Ayasofya’nın mimarisindeki en önemli yenilik, ölçülerinin bir kilise için alışılmamış büyüklükte oluşu, orta mekâna hâkim olan kubbenin büyüklüğü ve yüksekliğidir. Ana mekânı örten kubbenin zeminden yüksekliği 55.60 m, çapı ise kuzey güney doğrultusunda 31,87. m, doğu batı doğrultusunda ise 30.86 m.dir. Ayasofya inşa edilirken, mimarlar tarafından binanın yapımında mermer, taş ve tuğla kullanılmış, kubbenin depremlerde kolay yıkılmaması için Rodos toprağından özel olarak üretilen, hafif ve sağlam tuğlalar kullanılmıştır.
İlk yapıldığında basık ve yayvan biçimdeki kubbe, Ağustos 553 ve Aralık 557 yılında meydana gelen depremlerde büyük kubbe ve doğu yarım kubbe çatlamış, 7 Mayıs 558 de ise ana kubbenin doğu kısmı çökmüştür. Kubbenin onarımı yapının baş mimarlarından İsidoros’un yeğeni Genç İsidoros tarafından yapılmıştır. İsidoros kubbeyi dışarıdan payandalarla destekleyen alçak bir kasnak ekleyerek, kırk kaburgayla desteklediği ve kırk pencere ile hafiflettiği kubbenin yüksekliğini de 7 metre arttırmış ve böylece kubbeyi daha hafif ve daha küçük duruma getirerek çözüme ulaşmıştır.
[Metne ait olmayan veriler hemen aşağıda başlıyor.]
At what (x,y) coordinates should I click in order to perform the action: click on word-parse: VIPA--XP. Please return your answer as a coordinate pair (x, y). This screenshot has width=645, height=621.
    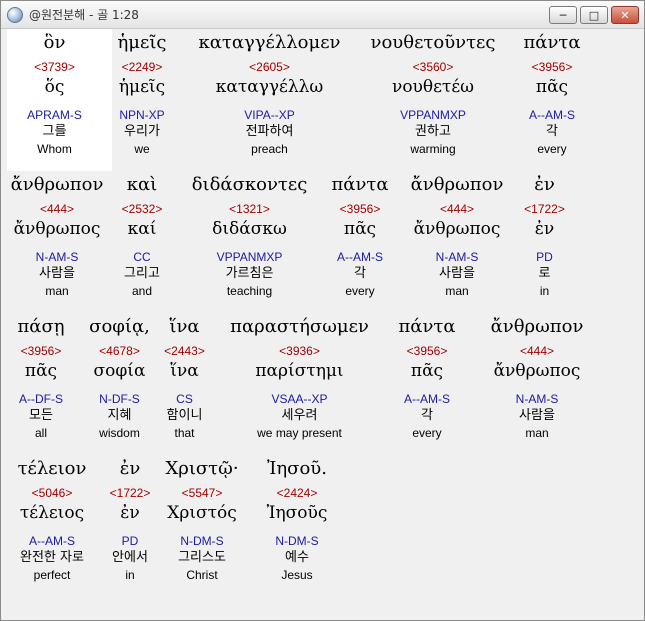
    Looking at the image, I should click on (270, 115).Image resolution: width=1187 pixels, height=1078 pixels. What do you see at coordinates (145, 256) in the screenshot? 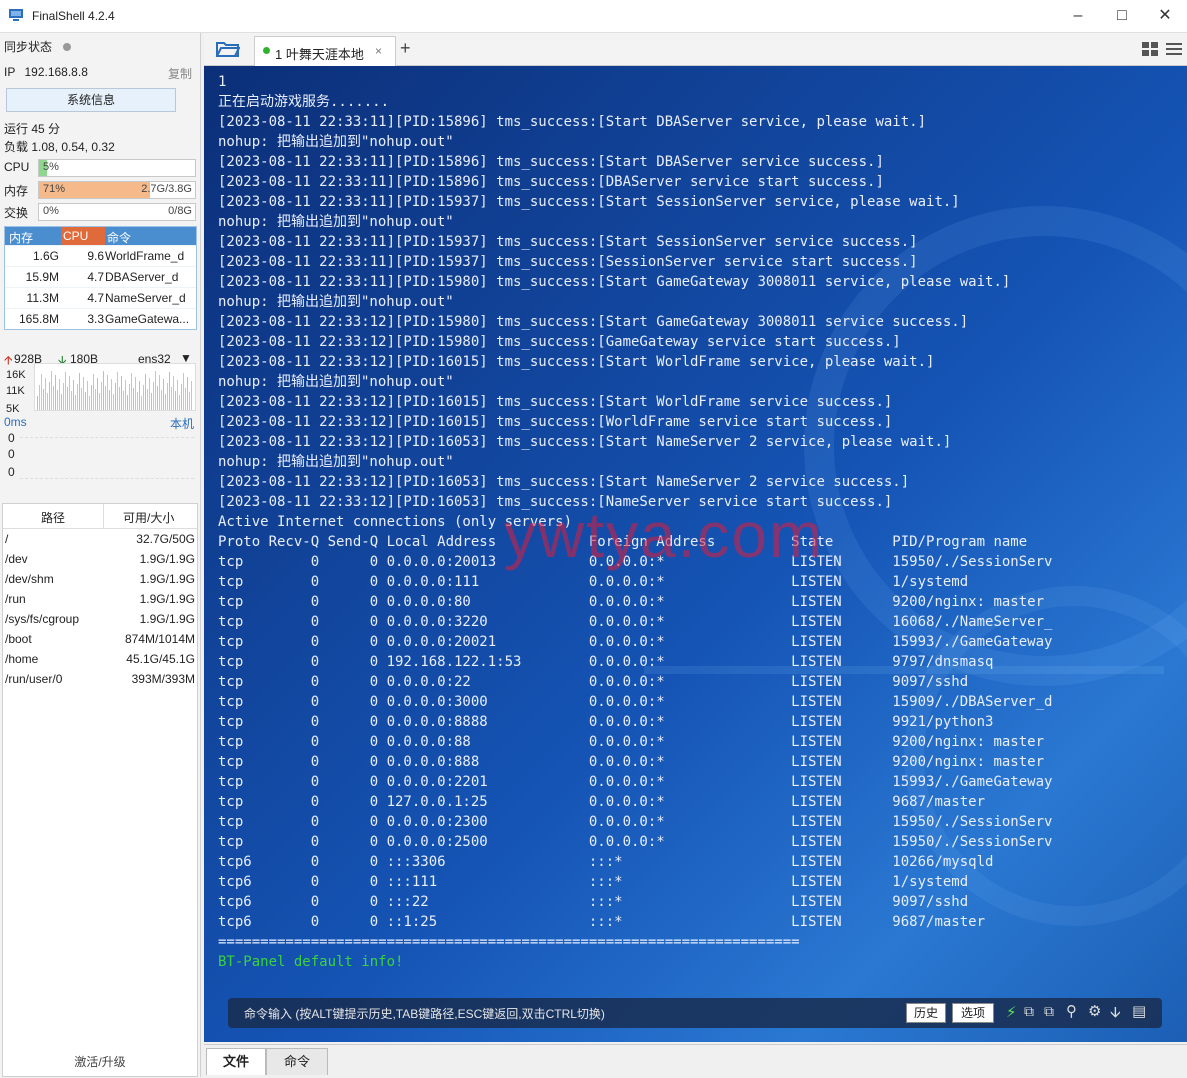
I see `process-cmd: WorldFrame_d` at bounding box center [145, 256].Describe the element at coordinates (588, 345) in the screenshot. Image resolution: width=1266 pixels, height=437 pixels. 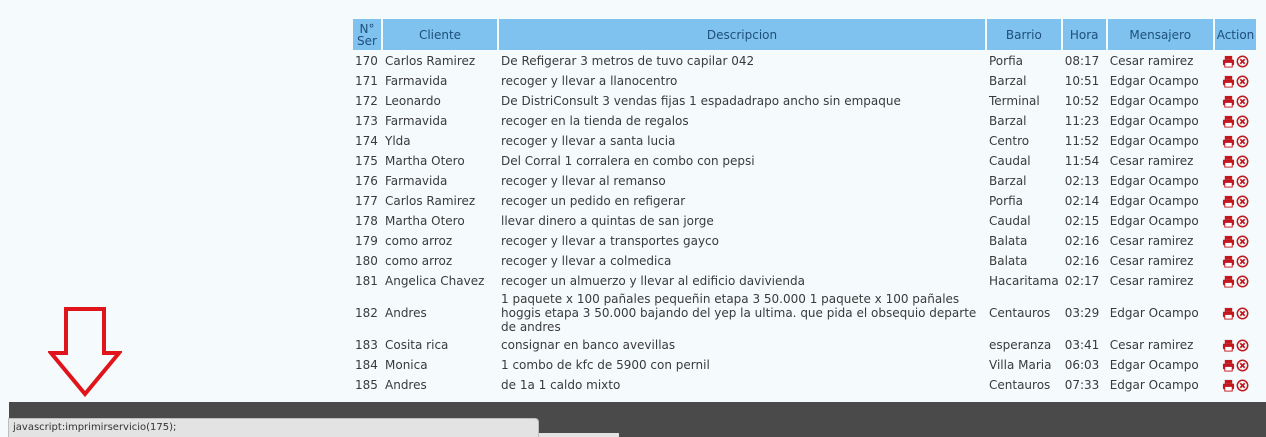
I see `cell-descripcion: consignar en banco avevillas` at that location.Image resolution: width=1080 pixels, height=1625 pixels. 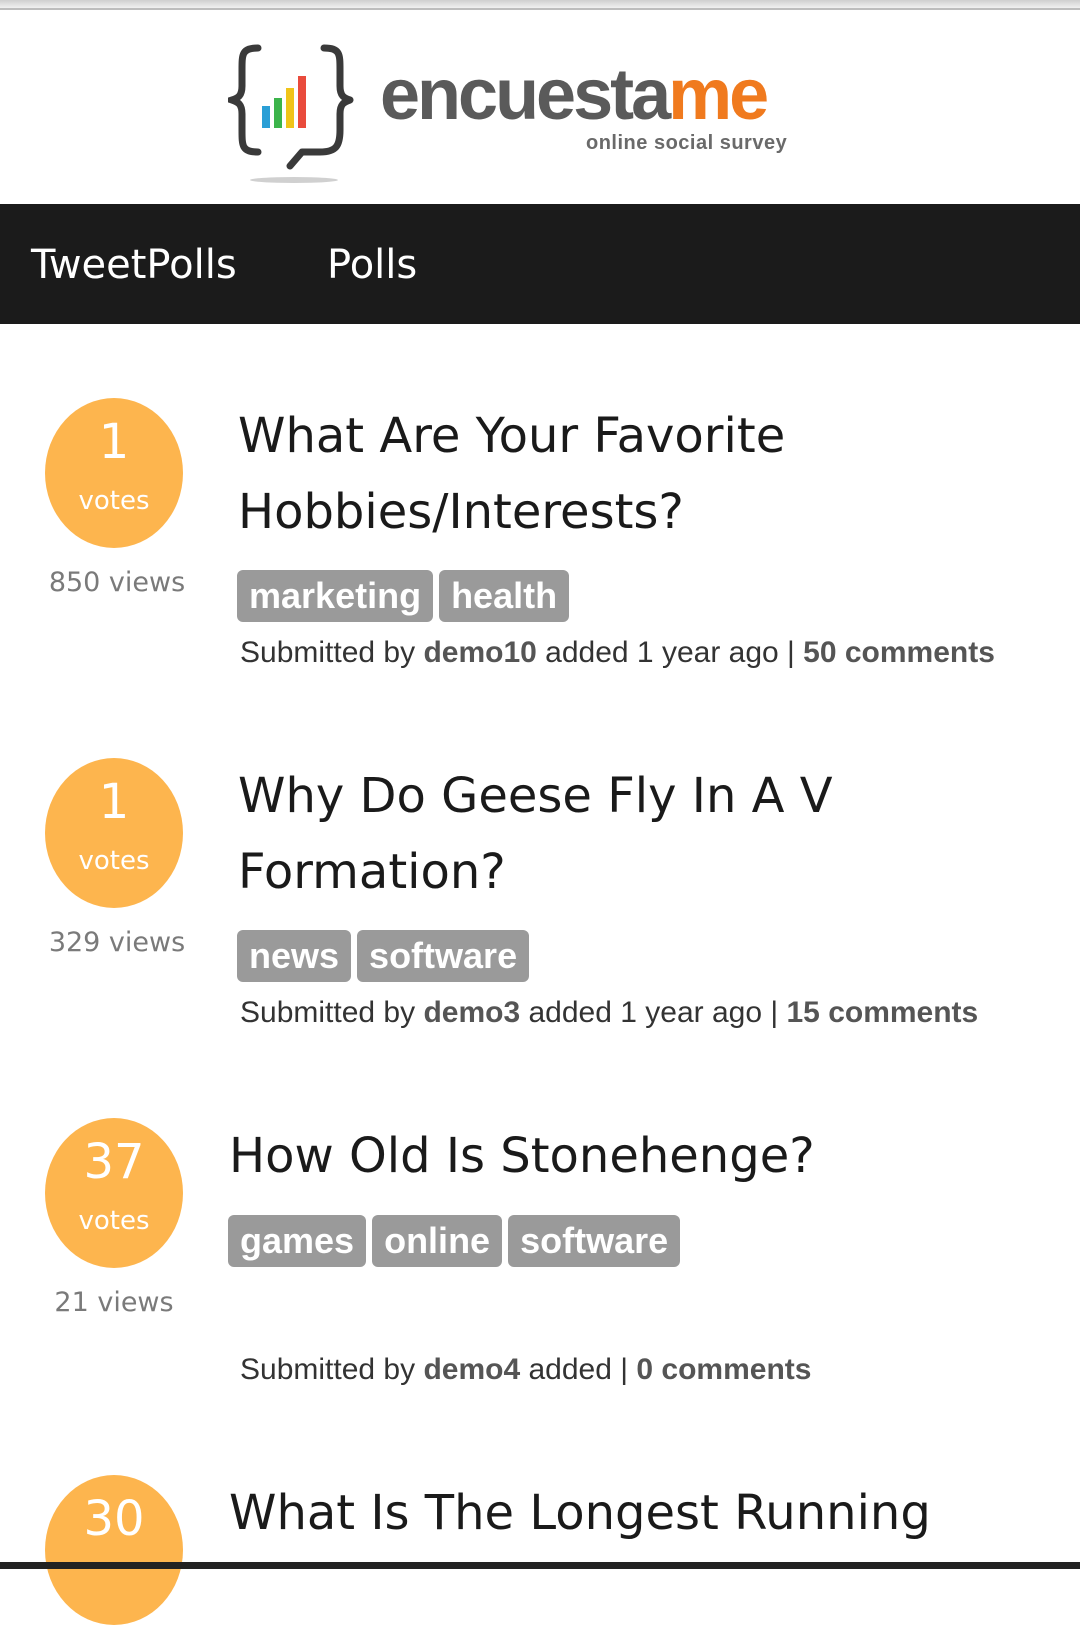 I want to click on poll-meta: Submitted by demo4 added | 0 comments, so click(x=526, y=1370).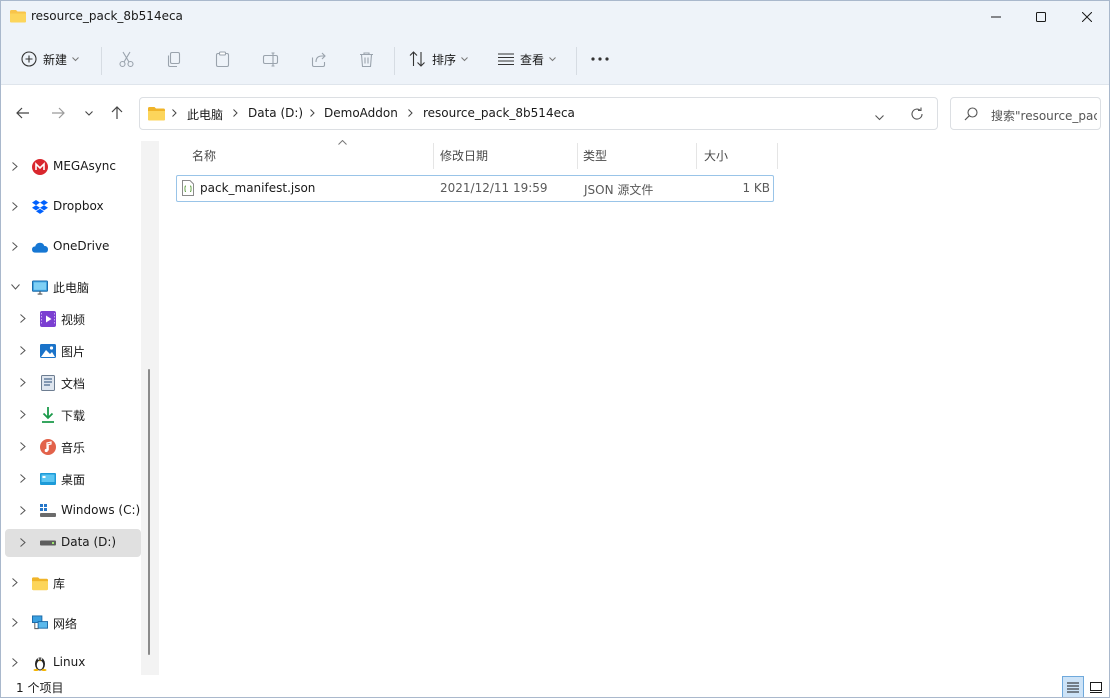 Image resolution: width=1110 pixels, height=698 pixels. What do you see at coordinates (73, 319) in the screenshot?
I see `nav-item-videos: 视频` at bounding box center [73, 319].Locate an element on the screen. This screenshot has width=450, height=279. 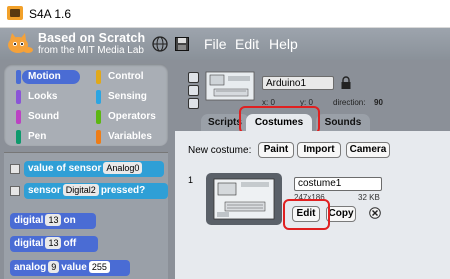
no-rotate-button is located at coordinates (194, 104). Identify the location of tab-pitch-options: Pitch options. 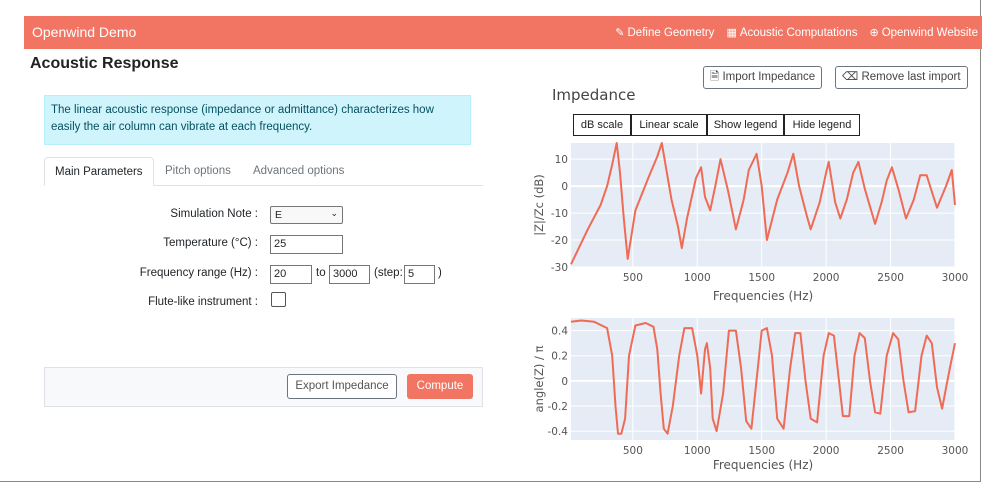
(198, 171). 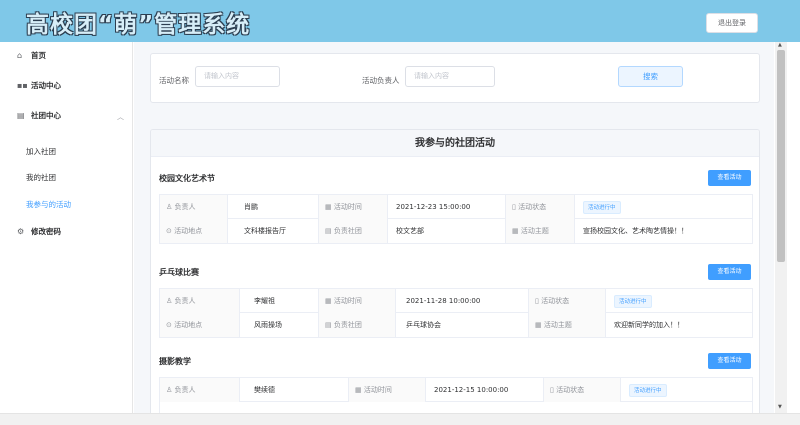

Ayasofya 859 yılında büyük bir yangın, 869 yılında ise bir deprem geçirmiştir. 989 yılının Ekim ayındaki depremde ise binanın büyük kubbesi yıkılarak, yeniden onarılmıştır. 1344 ve 1346 yıllarında meydana gelen depremlerde de kubbenin bir kısmı ile kemerin bazı bölümleri yıkılmış olup yeniden onarımı yapılmıştır.
Osmanlı Döneminde Ayasofya’da Fatih Sultan Mehmed tarafından başlatılan onarım çalışmaları daha sonraki Sultanlar tarafından da devam ettirilmiştir. Ayasofya’daki en önemli onarımlar Sultan Abdulmecid’in (1839–1861) emri ile 1847–1849 yılları arasında İsviçreli Fossati Kardeşler tarafından yapılmıştır. Bu çalışmalar kapsamında kubbede görülen büyük çatlaklar doldurulmuş ve kubbe kasnağı demir çember ile sarılarak emniyete alınmıştır. Onarımlar sırasında dönemin en önemli hattatlarından Kazasker Mustafa İzzet Efendi tarafından, ana kubbenin 11,30 m. çapındaki alanına Kuran-ı Kerim’in Nur Sure’sinin 35. ayeti yazılmıştır.